• DOCUMENT SECTION:

>>

# Error Code 39 and frozen mouse



## Zootalures (Nov 20, 2008)

Hi all, My Dell Diminsion 4400 had error Code 39 in the drive manager, I removed the upper and lower filters as directed and when I rebooted the mouse is stuck in place. I rebooted in safe mode and the mouse is still stuck. Any advice would be appreciated! For the time being I am using an old Toshiba laptop that is totally jacked! I had a problem with the pin on the power supply, it broke off while under warranty and Toshiba wouldn't warrant it! I used some houeshold romex and a brick to fix it! The romex makes the connection for the power and the brick holds it all together! 
Thanks in advance for any advice.
Joe


----------



## BCCOMP (Jul 9, 2007)

Hi,
Is this a USB or P/S2 mouse?
Have you checked the connection for the mouse?
Have you shut down the PC and restarted it (Cold Start).
What was the error code 39 pertaining to (CD-Rom)?
Bill


----------



## Zootalures (Nov 20, 2008)

BCCOMP said:


> Hi,
> Is this a USB or P/S2 mouse?
> Have you checked the connection for the mouse?
> Have you shut down the PC and restarted it (Cold Start).
> ...

<<

• RECORDS:
>>

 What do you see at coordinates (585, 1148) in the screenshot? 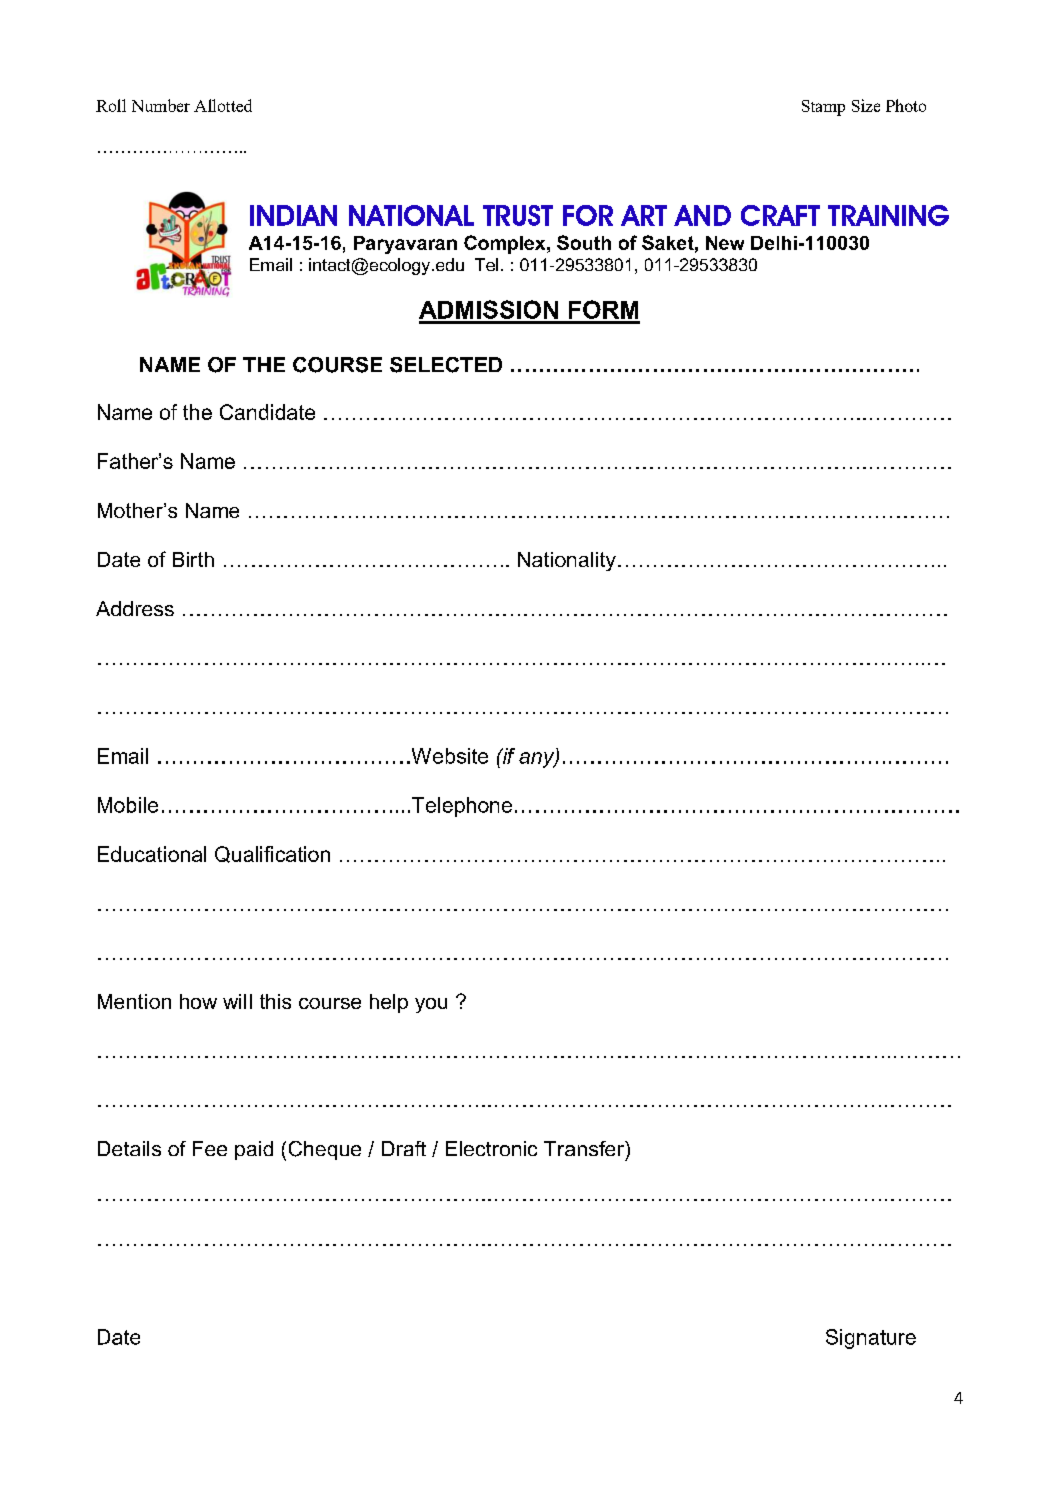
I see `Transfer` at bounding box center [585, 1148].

<<
>>

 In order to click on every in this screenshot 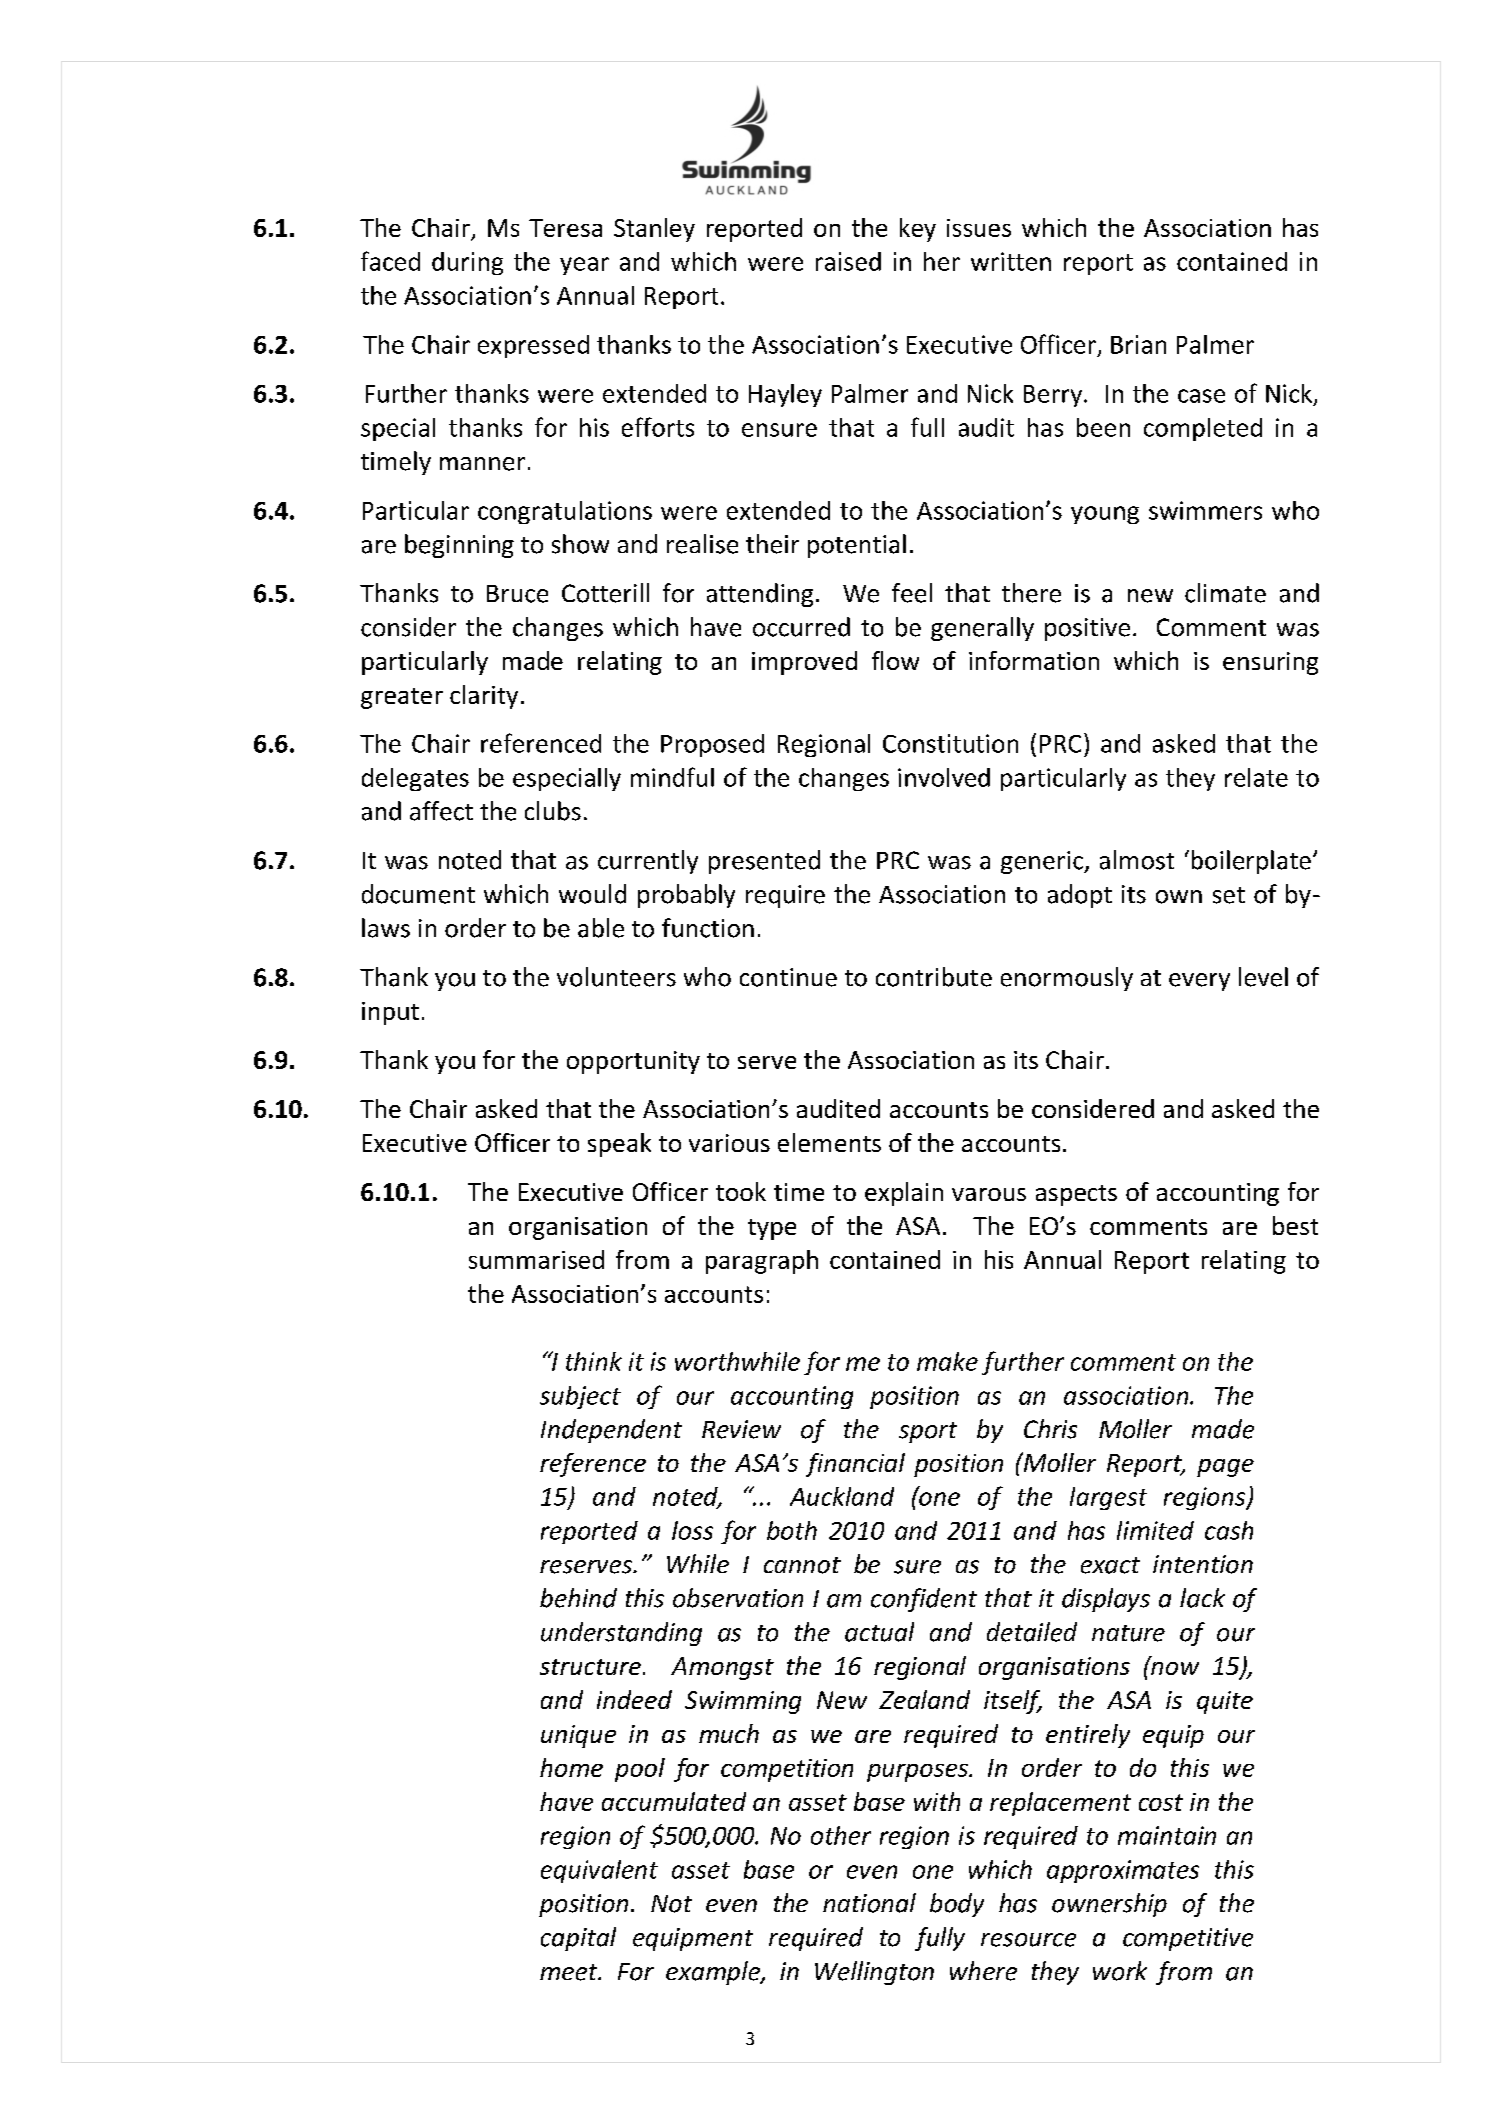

<<
>>

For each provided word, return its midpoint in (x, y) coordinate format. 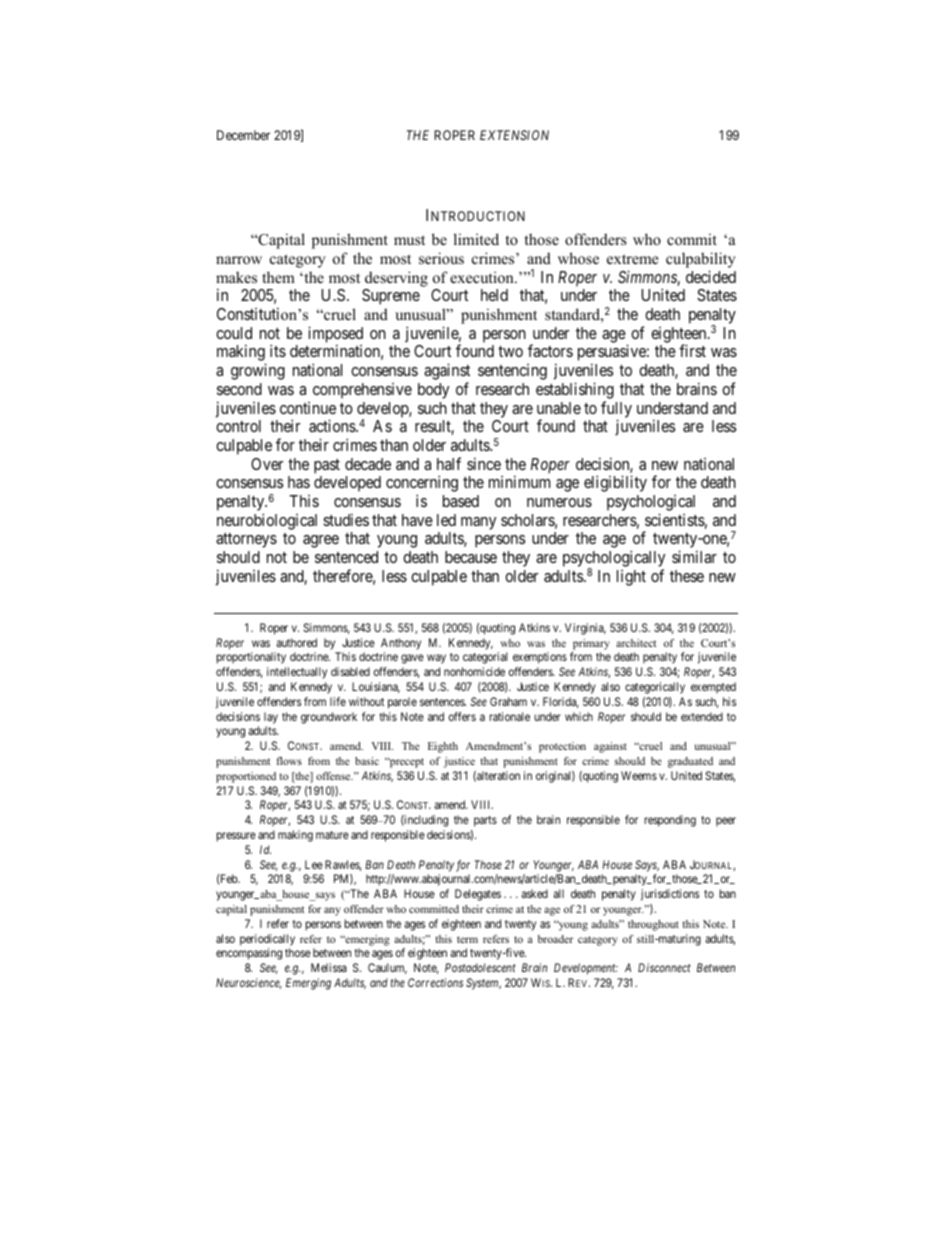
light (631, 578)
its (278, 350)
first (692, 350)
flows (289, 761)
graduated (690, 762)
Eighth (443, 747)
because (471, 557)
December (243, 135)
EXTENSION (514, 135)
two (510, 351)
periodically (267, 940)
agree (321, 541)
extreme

<<

• WRITTEN INSTRUCTION 1: In the forum thread about Error Code 39 and a frozen mouse, what did the original poster remove before the mouse became stuck in place?
• WRITTEN INSTRUCTION 2: Write the next part of the forum thread about Error Code 39 and a frozen mouse, picking up right after its last line.

• WRITTEN ANSWER 1: The upper and lower filters.

• WRITTEN ANSWER 2:
Hello Bill, the error 39 was for a CD-ROm issue, I installed another CD ROM and the 39 was still there. I followed the directions and removed the registry that I was instructed to then rebooted. The mouse is the type that comes with the dell computer and has a connector on it not a USB. I have turned the computer on and off several times but the mouse is just stuck in the middle of the screen, the mouse cable is conected, the keyboad doesn't function either, no Ctrl, Alt, Del either. Nothing is working except that the monitor has all the correct icons. Any ideas?


----------



## BCCOMP (Jul 9, 2007)

Are you able to use Last known Configuration?
Bill


----------



## Zootalures (Nov 20, 2008)

BCCOMP said:


> Are you able to use Last known Configuration?
> Bill


[/I]

Bill, I'm not sure I know what you mean by that. I'lll have to google the term. I'm not very computer literate! Thanks for the term though!
Joe


----------



## Zootalures (Nov 20, 2008)

Zootalures said:


> [/I]
> 
> Bill, I'm not sure I know what you mean by that. I'lll have to google the term. I'm not very computer literate! Thanks for the term though!
> Joe


I did find the "last known" and it didn't change anything, the mouse is still frozen. Thanks you for your help! I'll keep trying stuff!
Joe


----------



## BCCOMP (Jul 9, 2007)

At this point you could try a USB mouse and Keyboard to see if it will work (It may as they have different drivers).
But, I think the Registry is courrupted. I do not know what proceedure you used to clear the Upper/Lower filters for you CD-Rom:4-dontkno, but obviously it did not work.
You could also try a REPAIR Install, but I have a feeling you will NOT beable to have access to the Keyboard or Mouse:
http://www.michaelstevenstech.com/XPrepairinstall.htm

Other than this (If the repair does not work) you may have to do a complete CLEAN Install:
http://www.michaelstevenstech.com/cleanxpinstall.html.
In either case you still may retrieve your personal data by slaving the HD to a working PC BEFORE you do anything.
Bill


----------



## Zootalures (Nov 20, 2008)

BCCOMP said:


> At this point you could try a USB mouse and Keyboard to see if it will work (It may as they have different drivers).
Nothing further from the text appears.